5 Ways Technology Has Changed the Olympic Games
February 12th, 2014 by
Just like the rest of the world, the XXII Winter Olympics has captured my attention ever since Team USA walked out in those hideous sweaters Friday night. For 16 days the world will sit in front of the TV, eat King Cake, and watch every move, detail, and technique performed by these athletes. Six days in and I feel like a complete failure at life because I’m not an Olympian. I complained throughout the mere three weeks of training I put into the Rock-N-Roll half marathon, so how these athletes dedicate years of their lives to training is mind blowing. In addition to the support of family, friends, and coaches that help inspire and guide these athletes to Sochi, the growth of technology has also played a big part in reaching the gold.
Here are five ways technology has changed the Olympics.
1) Slim, Trim, and Faster Than the Speed of Light – Custom-Fit Track Suits Shave Off Seconds
Far from the flowing tanks and short shorts our parents remember on seeing Bruce Jenner, Nike’s custom-fit track suit has allowed for a faster, sleeker champion. Besides the fact that it may or may not take an hour for someone to squeeze themselves into this skin tight suit, athletes are able to move faster than ever. With the help of Nike, in 2008, Team Jamaica’s Usain Bolt broke the 100 meter record with a 9.63 second run, earning the title Fastest Man on Earth.

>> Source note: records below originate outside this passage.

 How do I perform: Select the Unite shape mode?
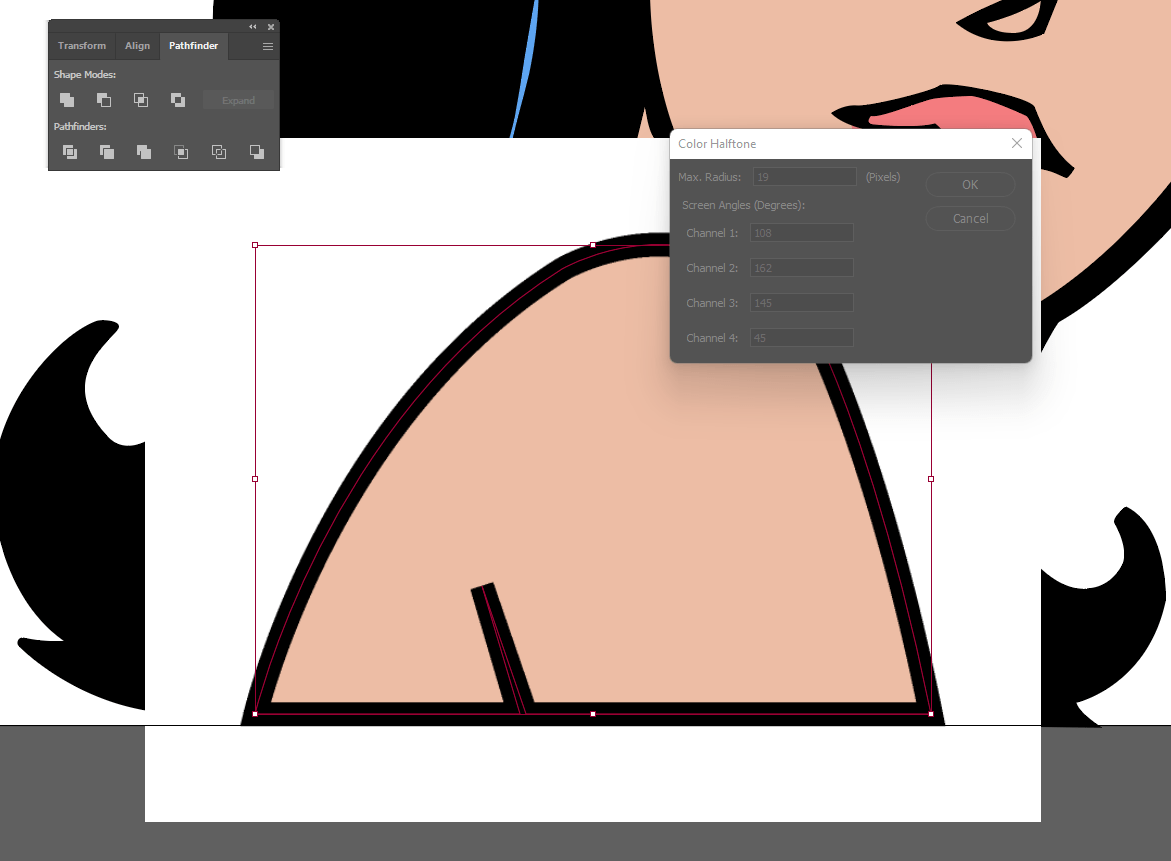coord(66,100)
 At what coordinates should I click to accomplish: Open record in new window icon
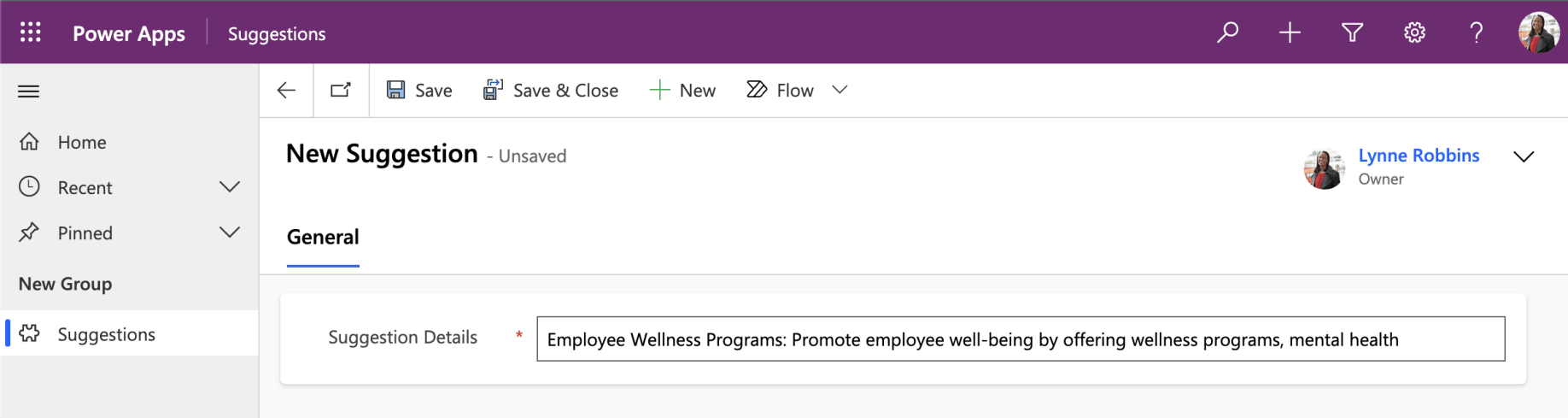[341, 90]
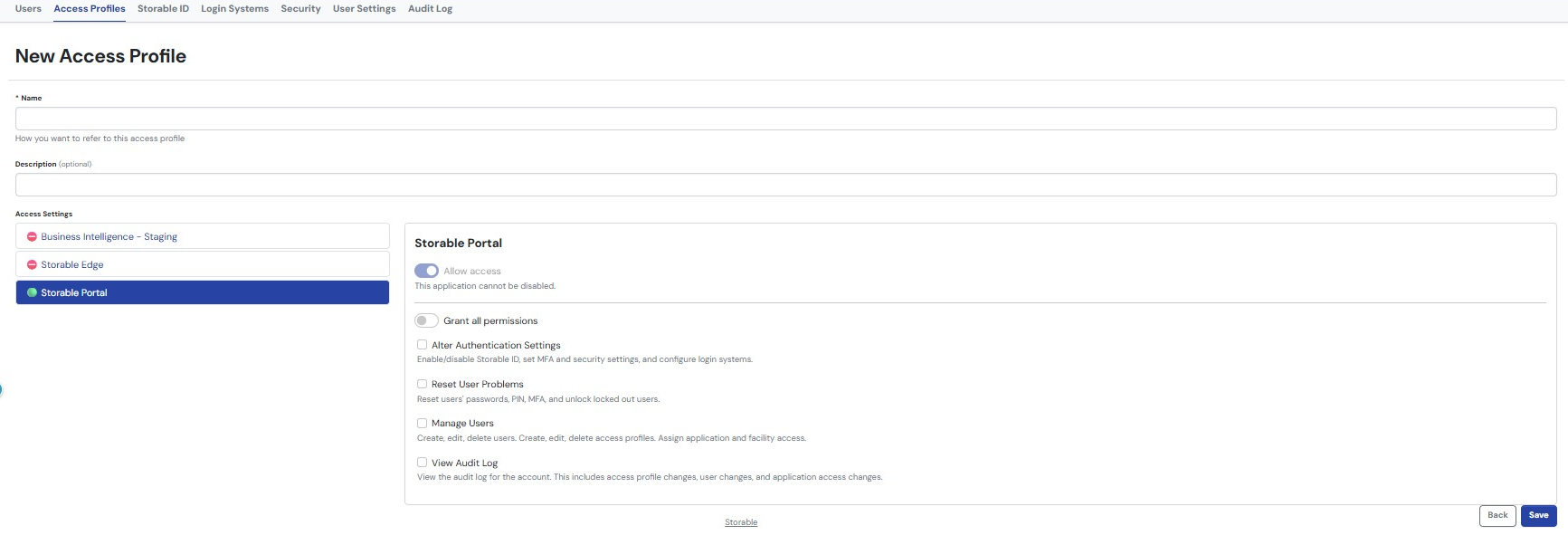Click the red status icon beside Storable Edge
The image size is (1568, 535).
pos(32,265)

2) Not a Long Shot – Dual Lens Innovation for Measuring Long Jumpers
In 2012, Summer Olympic sponsor BMW launched a dual-lens camera with 3-D imaging to measure track and field long jumpers in motion. This piece of technology immediately measures velocity and calculates the athlete’s body motion and positions. In years past, analyzing movement at this level would rely heavily on the coach’s eye and basic video. Now, this data is immediately available for review and improvement to technique.
3) What a Drag – Speedo Creates Full-Body Swimsuit to Speed Up Swimmers
In 2008, Speedo introduced us to the very toned quads of Michael Phelps as he and the rest of Team USA sported the full-body swimsuit. The compression of this bodysuit is made to improve swiftness and reduce drag in the pool. I think it’s pretty obvious that this suit helped Phelps become the most decorated Olympian of all time – leaving Mark Spitz in the bubbles.

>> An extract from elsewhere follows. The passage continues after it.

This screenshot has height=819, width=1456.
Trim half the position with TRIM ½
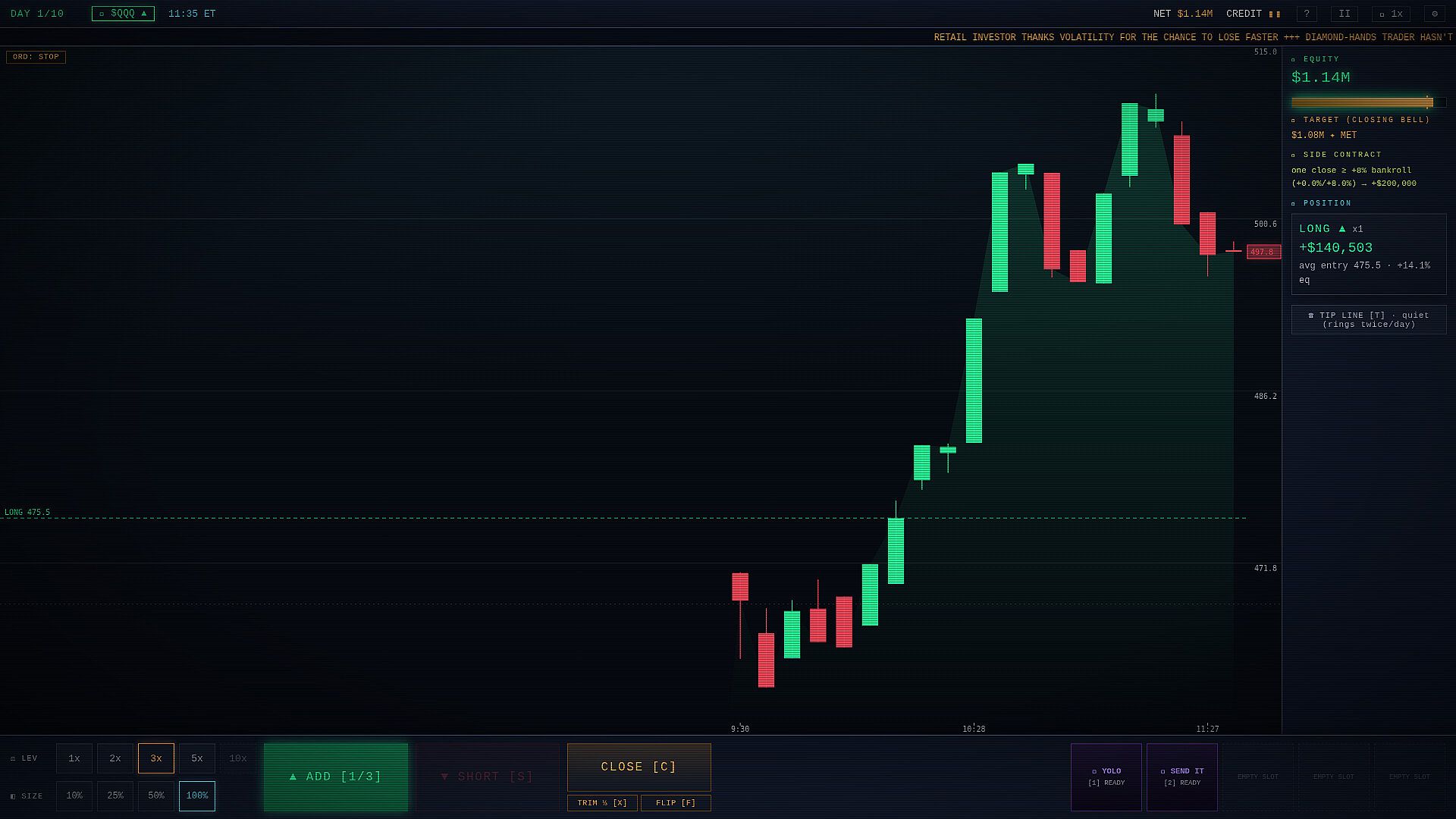[602, 803]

4) Every (One-Millionth of a) Second Counts – Finish Times Fine Tuned
What’s worse than winning silver? Losing to Phelps by one hundredth of a second! In the 2008 Summer Olympics in Beijing, Serbia’s Milorad Cavic finished second to Phelps by one hundredth of a second, helping Phelps earn his seventh gold medal. How did they find that time? Forget stopwatches and timers! Thanks to technological advancements in capturing finish times, athletes are measured by one-millionth of a second, making the games more competitive than ever.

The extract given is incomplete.